Lo que cambia es esa nada que se vuelve menos espesa y más vaporosa,
menos densa y más extensa. La cantilena de octubre es la vida continúa. Si
me quedo en octubre, en Buenos Aires, pienso entonces en Bahía Blanca como en
la muerte. O más bien en la agonía: la lucha contra la muerte (del amor). [Quisiera
escribir sobre la novela sin conceptos y sin categorías, esa “ortopedia”, pero
los pensamientos con forma definida son las muletas con la que nos movemos en
la materia, por más “materialistas” que nos consideremos (creo que entendí
estos días, estos meses, que no soy materialista). Quisiera no haber utilizado
tanto el verbo “querer” en estas páginas, que esconden, abjuran, de la palabra
“deseo”, que debo haber escrito una o dos veces sin comillas (quisiera utilizar
menos comillas). Pero no hay caso: “Ojalá” Bahía Blanca (la ciudad) pueda ser
como esos lugares que el narrador de Un sueño realizado de Aira
visita-ensueña, esas toponimias que lee en los diarios, parajes lejanos,
desconocidos, vislumbrados, exóticos, y que encuentra en algunos barrios de
Buenos Aires. La magia parcial, a la que ahora nos resignamos o, tal vez,
abrazamos con fervor. Estas palabras prestadas, sopladas: podría (o no podría)

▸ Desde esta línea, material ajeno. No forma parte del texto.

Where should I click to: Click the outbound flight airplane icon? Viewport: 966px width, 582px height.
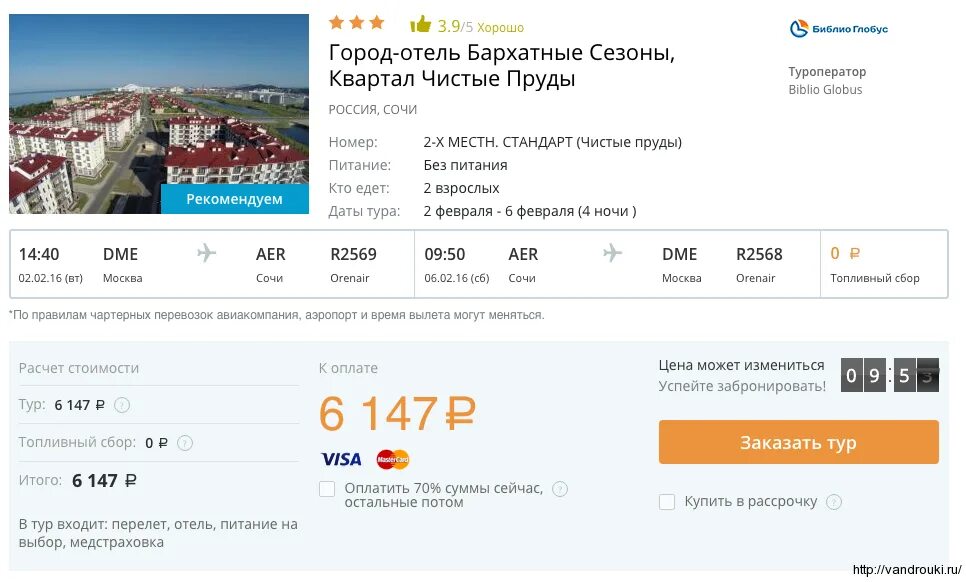coord(207,254)
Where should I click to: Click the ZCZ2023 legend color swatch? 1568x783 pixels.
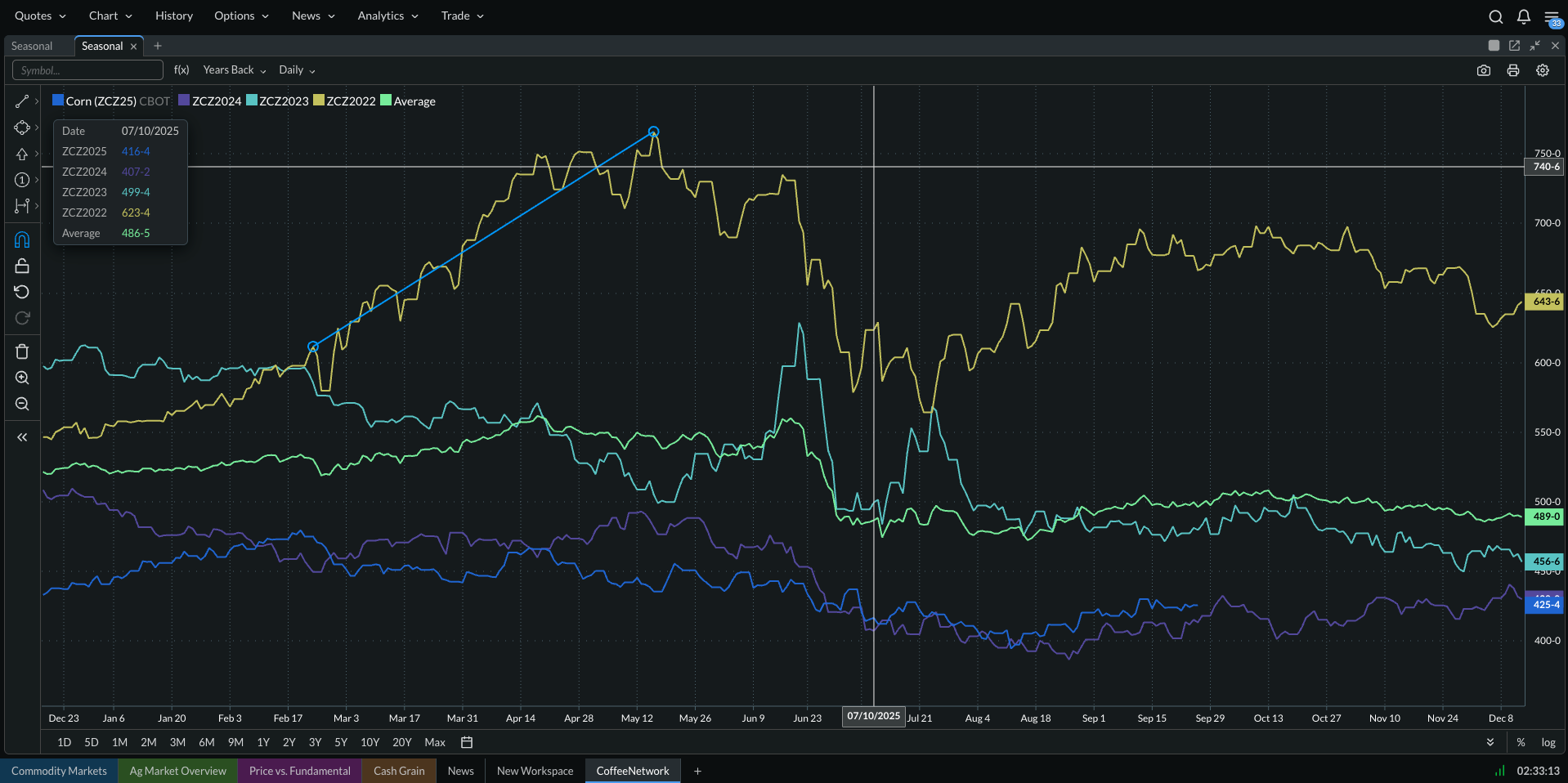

acumular más de esos inventos como visita-sueña, un truco fácil (o difícil)
para la lengua castellana. El viejo sueño de una lengua nueva, ese mito de los
escritores, cuando había literatura (es decir, cuando la literatura era
imposible). Le encuentro, de repente, un extraño sentido (un inquietante
sentido-sabor). Imagino haber dado la vuelta completa. Pero no. No he salido de
mi casa. Mario no sale de lo que considera su casa, ese departamento
para profesores donde quizás me aloje. Octubre, justamente: el sol de octubre. Ahora
estoy ante ese sol. “Estoy estando”, ahora, en el sol de octubre.]